** Given data follows **

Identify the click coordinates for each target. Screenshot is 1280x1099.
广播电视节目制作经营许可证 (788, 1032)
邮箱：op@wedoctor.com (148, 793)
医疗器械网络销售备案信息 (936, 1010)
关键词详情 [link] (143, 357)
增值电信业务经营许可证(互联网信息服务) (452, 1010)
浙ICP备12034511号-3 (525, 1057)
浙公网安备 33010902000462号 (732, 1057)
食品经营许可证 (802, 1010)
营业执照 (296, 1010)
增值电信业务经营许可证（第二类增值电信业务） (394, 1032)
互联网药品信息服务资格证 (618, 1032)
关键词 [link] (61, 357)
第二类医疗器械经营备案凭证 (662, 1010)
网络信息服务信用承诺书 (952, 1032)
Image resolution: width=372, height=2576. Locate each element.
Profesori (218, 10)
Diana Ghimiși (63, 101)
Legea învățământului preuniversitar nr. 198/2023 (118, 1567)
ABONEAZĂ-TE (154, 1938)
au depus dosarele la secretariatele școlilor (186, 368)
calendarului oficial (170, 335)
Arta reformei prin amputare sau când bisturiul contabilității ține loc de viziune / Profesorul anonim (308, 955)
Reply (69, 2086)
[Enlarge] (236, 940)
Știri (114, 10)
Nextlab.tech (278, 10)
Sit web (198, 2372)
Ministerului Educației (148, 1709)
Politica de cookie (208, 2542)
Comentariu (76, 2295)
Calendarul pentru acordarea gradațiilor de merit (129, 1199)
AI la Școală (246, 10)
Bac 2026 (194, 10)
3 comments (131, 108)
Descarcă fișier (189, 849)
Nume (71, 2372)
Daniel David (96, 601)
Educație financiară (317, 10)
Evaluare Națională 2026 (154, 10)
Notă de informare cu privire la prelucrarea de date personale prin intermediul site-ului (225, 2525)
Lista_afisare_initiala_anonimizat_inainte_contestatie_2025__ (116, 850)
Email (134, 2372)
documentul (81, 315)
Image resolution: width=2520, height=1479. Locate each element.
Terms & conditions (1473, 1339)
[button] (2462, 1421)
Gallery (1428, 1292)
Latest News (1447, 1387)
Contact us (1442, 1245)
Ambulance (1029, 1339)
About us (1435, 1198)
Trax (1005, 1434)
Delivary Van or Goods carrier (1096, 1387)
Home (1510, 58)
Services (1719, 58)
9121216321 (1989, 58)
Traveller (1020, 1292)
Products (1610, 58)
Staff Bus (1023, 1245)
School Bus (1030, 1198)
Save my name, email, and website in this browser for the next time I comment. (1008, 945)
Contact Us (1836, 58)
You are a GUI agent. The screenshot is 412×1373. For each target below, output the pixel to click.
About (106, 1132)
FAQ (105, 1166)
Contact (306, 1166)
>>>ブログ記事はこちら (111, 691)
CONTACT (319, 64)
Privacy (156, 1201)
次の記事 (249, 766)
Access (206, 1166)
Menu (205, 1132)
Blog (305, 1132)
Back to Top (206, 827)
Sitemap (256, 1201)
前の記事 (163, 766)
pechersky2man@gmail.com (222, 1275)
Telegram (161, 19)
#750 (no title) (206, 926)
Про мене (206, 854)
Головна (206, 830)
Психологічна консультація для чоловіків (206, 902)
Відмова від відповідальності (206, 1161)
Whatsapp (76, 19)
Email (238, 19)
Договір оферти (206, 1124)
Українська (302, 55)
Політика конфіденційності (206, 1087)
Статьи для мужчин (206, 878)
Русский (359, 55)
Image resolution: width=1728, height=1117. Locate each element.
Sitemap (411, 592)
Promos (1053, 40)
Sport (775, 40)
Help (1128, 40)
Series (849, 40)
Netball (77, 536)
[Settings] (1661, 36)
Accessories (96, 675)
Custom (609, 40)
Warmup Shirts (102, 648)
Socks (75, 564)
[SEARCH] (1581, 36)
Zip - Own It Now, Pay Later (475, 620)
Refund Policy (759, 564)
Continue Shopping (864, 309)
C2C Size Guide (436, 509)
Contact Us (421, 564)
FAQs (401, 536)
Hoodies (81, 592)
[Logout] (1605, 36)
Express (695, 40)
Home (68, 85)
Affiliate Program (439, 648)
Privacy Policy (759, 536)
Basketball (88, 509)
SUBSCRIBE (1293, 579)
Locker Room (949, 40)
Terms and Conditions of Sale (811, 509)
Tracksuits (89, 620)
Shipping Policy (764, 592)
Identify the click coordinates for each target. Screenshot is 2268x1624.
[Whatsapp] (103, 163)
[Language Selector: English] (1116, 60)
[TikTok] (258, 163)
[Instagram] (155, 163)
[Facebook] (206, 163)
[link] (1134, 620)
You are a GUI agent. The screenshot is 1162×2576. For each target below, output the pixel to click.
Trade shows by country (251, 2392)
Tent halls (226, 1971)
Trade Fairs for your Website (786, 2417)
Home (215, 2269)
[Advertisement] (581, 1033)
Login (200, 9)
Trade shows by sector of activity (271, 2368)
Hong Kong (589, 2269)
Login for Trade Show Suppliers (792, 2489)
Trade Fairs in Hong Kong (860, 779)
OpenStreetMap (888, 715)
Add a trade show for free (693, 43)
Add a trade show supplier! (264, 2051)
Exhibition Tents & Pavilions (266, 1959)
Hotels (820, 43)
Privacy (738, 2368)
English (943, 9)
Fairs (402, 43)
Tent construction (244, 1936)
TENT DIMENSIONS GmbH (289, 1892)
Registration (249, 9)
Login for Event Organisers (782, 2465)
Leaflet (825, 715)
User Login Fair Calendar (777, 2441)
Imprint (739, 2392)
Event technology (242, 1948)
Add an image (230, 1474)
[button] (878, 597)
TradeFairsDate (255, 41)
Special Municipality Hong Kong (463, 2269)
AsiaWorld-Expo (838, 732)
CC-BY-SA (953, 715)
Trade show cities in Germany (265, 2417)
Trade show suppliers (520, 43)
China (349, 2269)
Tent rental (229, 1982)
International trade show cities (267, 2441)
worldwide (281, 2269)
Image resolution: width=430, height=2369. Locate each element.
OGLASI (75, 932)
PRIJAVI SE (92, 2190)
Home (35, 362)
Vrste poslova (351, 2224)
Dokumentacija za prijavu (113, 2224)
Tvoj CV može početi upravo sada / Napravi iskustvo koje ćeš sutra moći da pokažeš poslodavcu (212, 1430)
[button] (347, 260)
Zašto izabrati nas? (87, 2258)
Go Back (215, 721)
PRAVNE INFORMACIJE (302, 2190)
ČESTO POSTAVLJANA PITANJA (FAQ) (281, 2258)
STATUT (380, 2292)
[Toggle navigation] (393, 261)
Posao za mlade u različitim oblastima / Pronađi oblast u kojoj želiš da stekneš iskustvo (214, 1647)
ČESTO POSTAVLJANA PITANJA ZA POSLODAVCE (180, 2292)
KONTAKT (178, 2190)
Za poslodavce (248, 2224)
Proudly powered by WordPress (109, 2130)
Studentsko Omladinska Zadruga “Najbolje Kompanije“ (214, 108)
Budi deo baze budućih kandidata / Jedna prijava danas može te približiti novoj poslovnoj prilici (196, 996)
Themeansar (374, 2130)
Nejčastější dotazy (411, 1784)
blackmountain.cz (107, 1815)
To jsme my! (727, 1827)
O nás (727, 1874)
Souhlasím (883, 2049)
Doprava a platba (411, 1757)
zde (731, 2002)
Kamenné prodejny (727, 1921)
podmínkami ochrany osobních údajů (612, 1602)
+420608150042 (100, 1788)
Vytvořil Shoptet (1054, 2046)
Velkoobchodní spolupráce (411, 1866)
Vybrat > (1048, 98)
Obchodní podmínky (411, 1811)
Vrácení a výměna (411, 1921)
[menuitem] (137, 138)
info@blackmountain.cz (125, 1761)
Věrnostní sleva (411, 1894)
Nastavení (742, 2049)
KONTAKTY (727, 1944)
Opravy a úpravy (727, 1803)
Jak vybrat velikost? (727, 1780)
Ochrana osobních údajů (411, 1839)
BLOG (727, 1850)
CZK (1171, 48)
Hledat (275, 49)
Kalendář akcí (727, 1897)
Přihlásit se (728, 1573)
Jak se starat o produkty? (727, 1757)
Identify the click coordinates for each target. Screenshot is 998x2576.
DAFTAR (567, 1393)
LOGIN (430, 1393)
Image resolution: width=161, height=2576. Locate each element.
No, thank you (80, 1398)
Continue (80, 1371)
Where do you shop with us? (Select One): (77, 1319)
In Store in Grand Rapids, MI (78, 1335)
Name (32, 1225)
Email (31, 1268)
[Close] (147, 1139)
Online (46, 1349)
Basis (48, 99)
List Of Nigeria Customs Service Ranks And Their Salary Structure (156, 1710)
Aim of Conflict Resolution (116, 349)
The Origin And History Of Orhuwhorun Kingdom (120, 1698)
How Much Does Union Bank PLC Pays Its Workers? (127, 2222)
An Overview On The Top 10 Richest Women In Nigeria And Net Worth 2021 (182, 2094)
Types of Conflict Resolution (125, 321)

** End of Given data **

How to complete this task: Begin with the line above that has "Contact Us (1836, 58)" and continue through the line that has "Sitemap (411, 592)", setting each one down exactly. Stop there.

Your response:
Contact Us (1836, 58)
You are a GUI agent. The screenshot is 412×1373. For each target below, output the pixel to click.
About (106, 1132)
FAQ (105, 1166)
Contact (306, 1166)
>>>ブログ記事はこちら (111, 691)
CONTACT (319, 64)
Privacy (156, 1201)
次の記事 (249, 766)
Access (206, 1166)
Menu (205, 1132)
Blog (305, 1132)
Back to Top (206, 827)
Sitemap (256, 1201)
前の記事 (163, 766)
pechersky2man@gmail.com (222, 1275)
Telegram (161, 19)
#750 (no title) (206, 926)
Про мене (206, 854)
Головна (206, 830)
Психологічна консультація для чоловіків (206, 902)
Відмова від відповідальності (206, 1161)
Whatsapp (76, 19)
Email (238, 19)
Договір оферти (206, 1124)
Українська (302, 55)
Політика конфіденційності (206, 1087)
Статьи для мужчин (206, 878)
Русский (359, 55)
Image resolution: width=1728, height=1117. Locate each element.
Sitemap (411, 592)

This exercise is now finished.